FRESNO, Calif. - Bernice Gallego sat down one day this summer, as she does pretty much every day, and began listing items on eBay.
She dug into a box and pulled out a baseball card. She stopped for a moment and admired the picture. "Red Stocking B.B. Club of Cincinnati," the card said, under a sepia tone photo of 10 men with their socks pulled up to their knees. The card itself was dirty and wrinkled in a few places.
It was definitely old, Gallego thought. As a collector and seller, it's her job to spot old items that might have value today, to find the gems among the junk.
It's what Bernice, 72, and her husband Al Gallego, 80, have been doing since 1974 at Collectique, their antiques store in the Fresno, Calif., Tower District full of old jukeboxes, slot machines and records.

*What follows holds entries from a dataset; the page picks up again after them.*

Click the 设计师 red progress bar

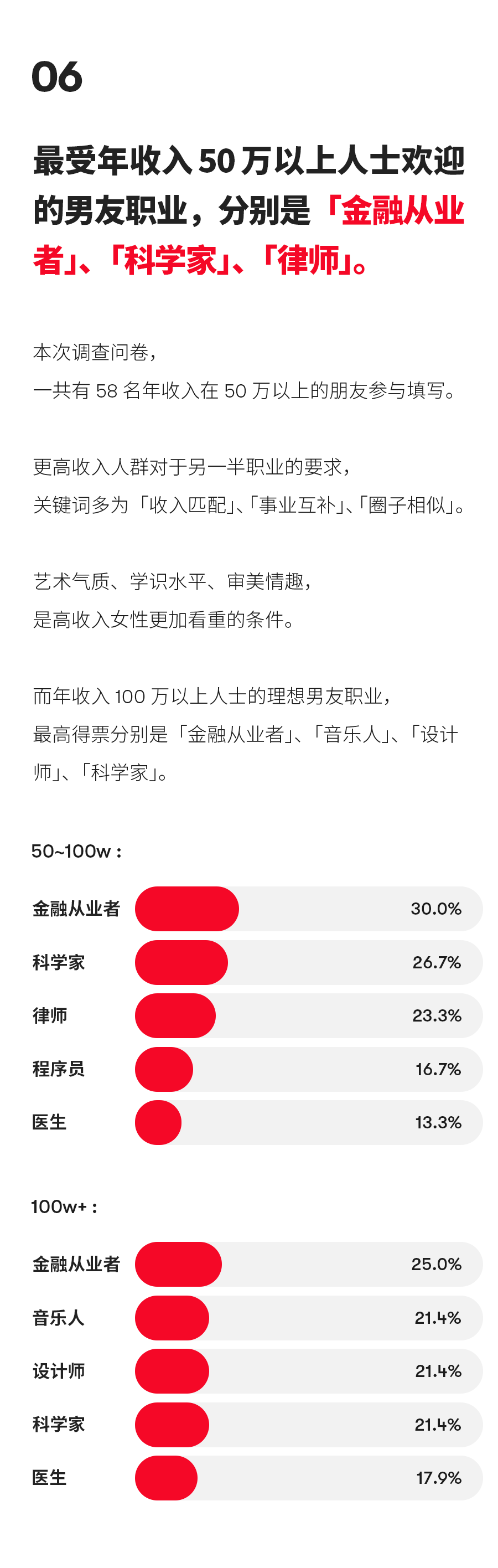click(172, 1371)
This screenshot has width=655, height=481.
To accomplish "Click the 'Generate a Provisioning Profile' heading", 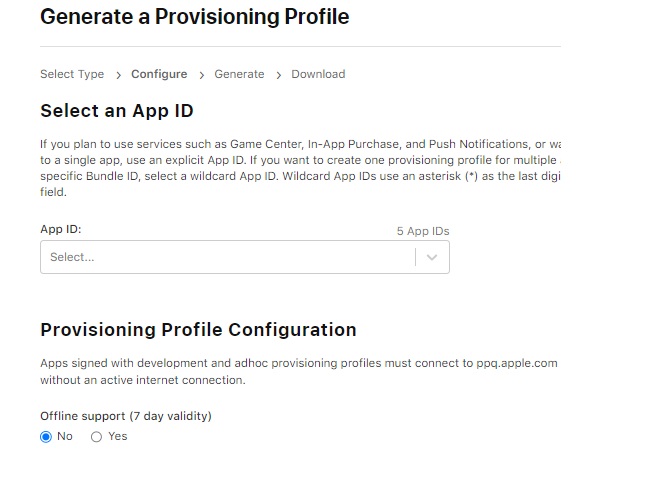I will click(x=195, y=17).
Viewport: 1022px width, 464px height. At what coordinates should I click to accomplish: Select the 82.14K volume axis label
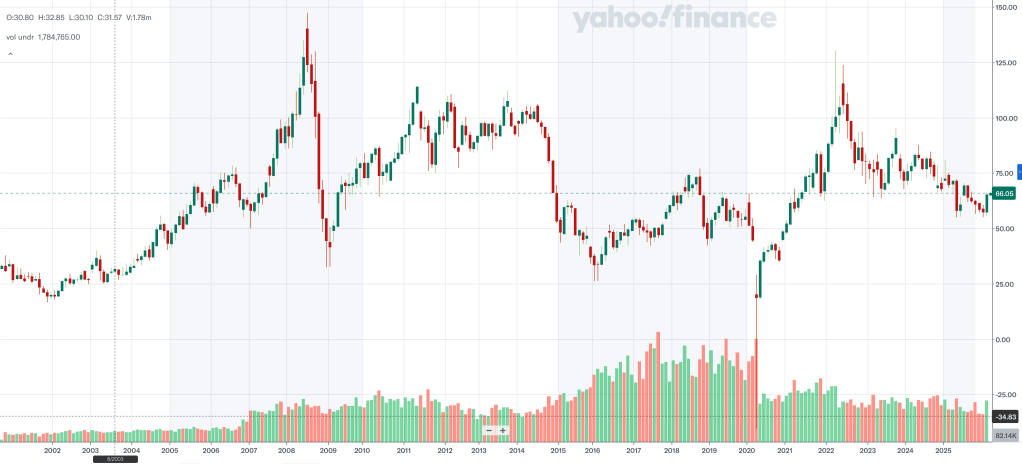click(x=1005, y=437)
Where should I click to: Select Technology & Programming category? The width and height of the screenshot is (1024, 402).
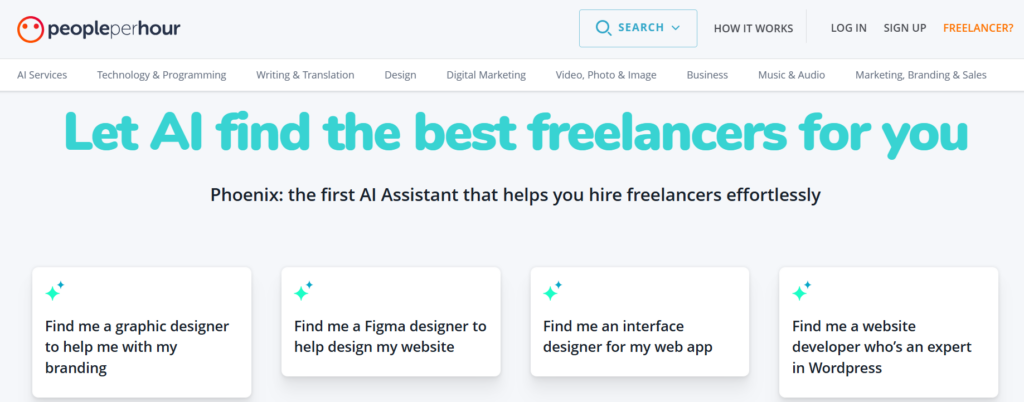pyautogui.click(x=161, y=75)
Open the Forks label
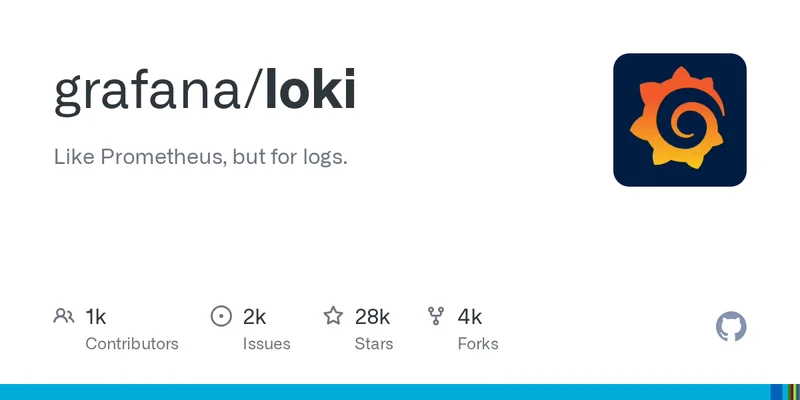800x400 pixels. (x=478, y=344)
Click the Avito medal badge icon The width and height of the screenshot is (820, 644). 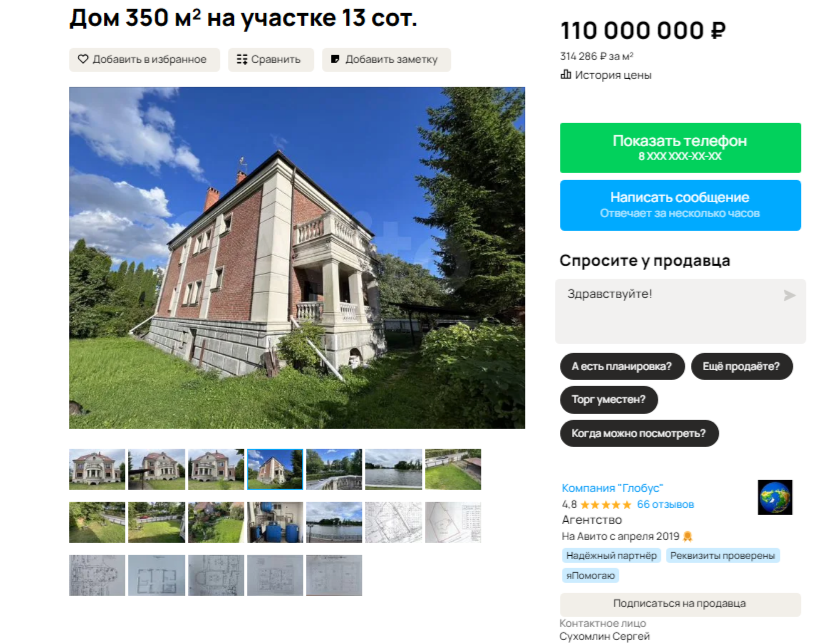(688, 536)
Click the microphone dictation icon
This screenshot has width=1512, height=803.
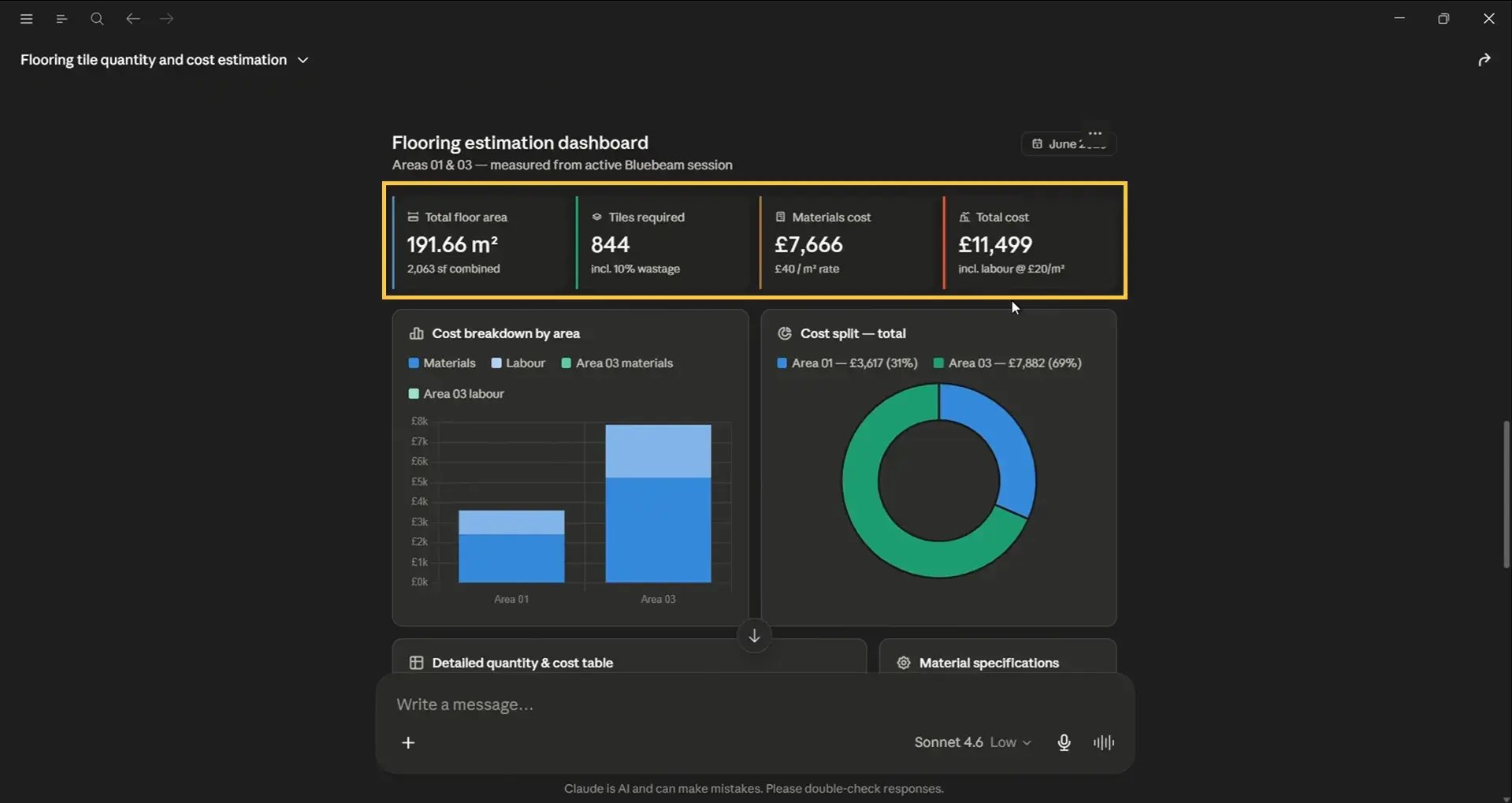tap(1064, 742)
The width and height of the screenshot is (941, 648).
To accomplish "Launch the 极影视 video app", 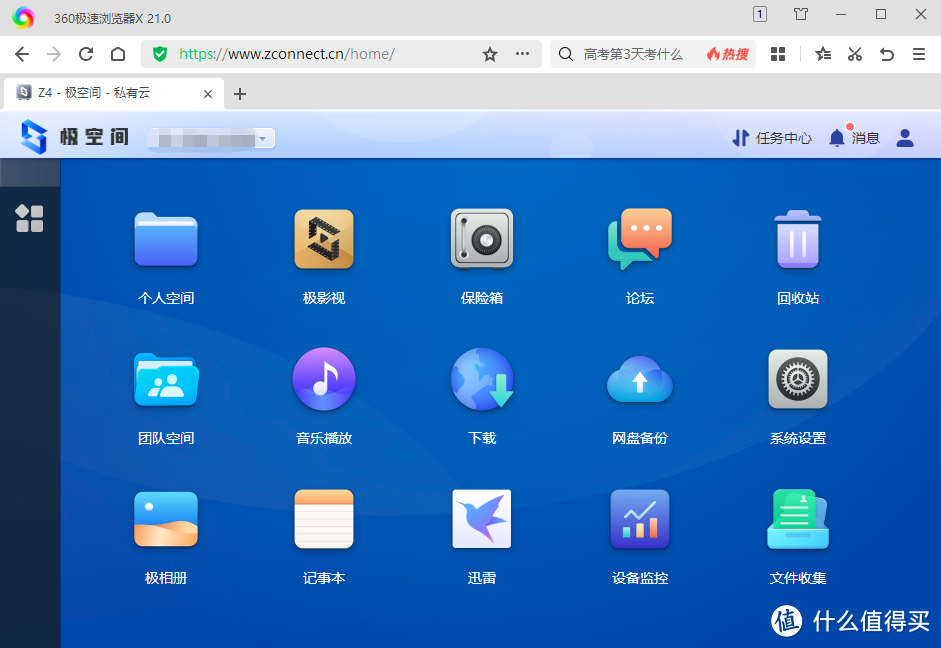I will click(324, 240).
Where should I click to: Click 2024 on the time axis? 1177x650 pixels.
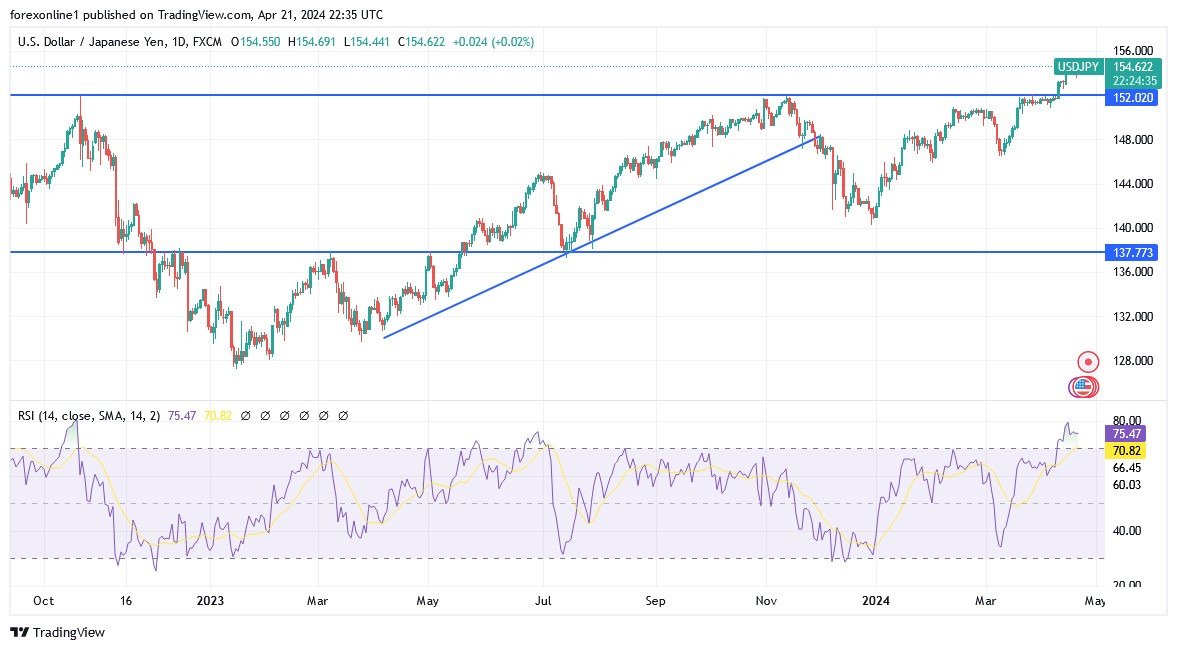876,601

This card, she figured, was worth selling on eBay.
She did what she does with most items: Took a picture, wrote a description and put it up for auction. She put a $10 price tag on it, deciding against $15 because it would have cost her an extra 20 cents.
Later that night she got a few odd inquiries — someone wanting to know whether the card was authentic, someone wanting her to end the auction and sell him the card immediately.
Hmm, she thought, this could be something special. It could be worth $50, or even $100.
Or, as Bernice Gallego came to find out in the following weeks, it could be worth a lot more.
The card is actually 139 years old. It, and a handful of others like it, are considered the first baseball cards. Sports card collectors call the find "extremely rare" and estimate the card could fetch five, or perhaps, six figures at auction.
And Bernice was worried about 20 cents.